Le ministre a ensuite présenté les trois axes de travail du ministère de la santé en termes de prévention du risque « amiante ». Au titre du diagnostic, il a rappelé que, d'après une enquête réalisée par la SOFRES en mars 2005 sur 1986 établissements de santé, sur les 4.000 existants, 73 % d'entre eux ne présentaient plus d'amiante dans leurs locaux. Quant aux autres, 81 % déclaraient que l'amiante encore présent était dans un bon état de conservation. Au total, 79 % des établissements ont réalisé un diagnostic technique amiante. 3 % d'entre eux ont détecté des situations classées 3, c'est-à-dire requérant une intervention de mise en sécurité, ce qui est actuellement en cours dans 87% des cas. 3% des établissements de santé ont déclaré avoir eu des cas de maladies professionnelles liées à l'amiante dans leurs établissements. 12 % de ces maladies liées à l'amiante sont des mésothéliomes, essentiellement contractés par les personnels travaillant dans les locaux techniques. Il a ensuite abordé le cas des 25.000 établissements sociaux et médico-sociaux, qui vont faire l'objet de tableaux de bord régionaux de suivi de l'application de la réglementation amiante. Une enquête exhaustive sur tous les points de la réglementation leur sera très prochainement adressée. Puis il a évoqué la mission confiée à l'Institut de veille sanitaire (InVS) du suivi épidémiologique des pathologies liées à l'amiante dans 21 départements, qui a révélé l'existence de 606 cas de mésothéliomes.

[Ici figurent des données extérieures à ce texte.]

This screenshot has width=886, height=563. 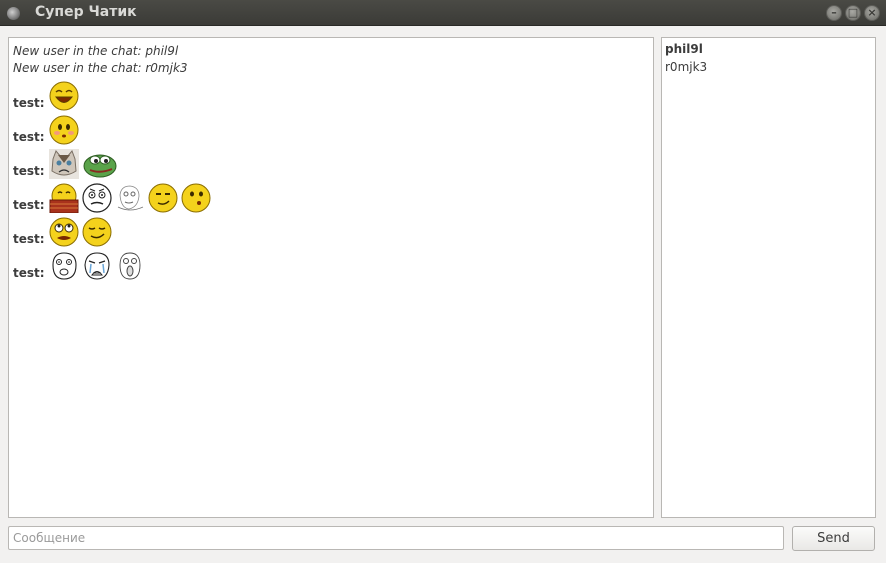 What do you see at coordinates (64, 130) in the screenshot?
I see `blushing-smiley-icon` at bounding box center [64, 130].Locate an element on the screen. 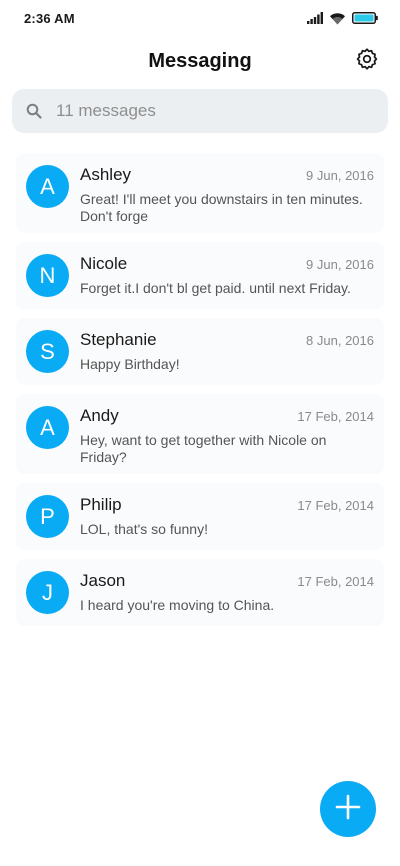 The height and width of the screenshot is (866, 400). settings-button is located at coordinates (367, 61). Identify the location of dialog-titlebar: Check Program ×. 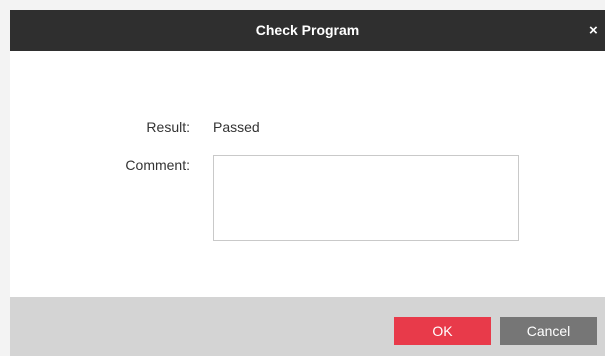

Il a rappelé que la responsabilité de l'application de la réglementation incombait aux propriétaires mais que l'Etat avait pour mission de s'assurer du respect de sa réglementation. Les pouvoirs juridiques de l'Etat en matière de contrôle restent faibles. Néanmoins les tableaux de bord régionaux des établissements de santé contribueront à définir une politique de contrôles ciblés.

Enfin, pour l'avenir, il a indiqué que le ministère de la santé avait saisi l'Agence française de sécurité sanitaire de l'environnement (AFSSE) sur les risques des fibres courtes d'amiante. Il a estimé que la question de l'amiante devait également être abordée d'un point de vue prospectif en définissant la manière de gérer les risques résiduels à long terme. Quoiqu'il en soit, l'objectif doit rester la protection de la santé des populations.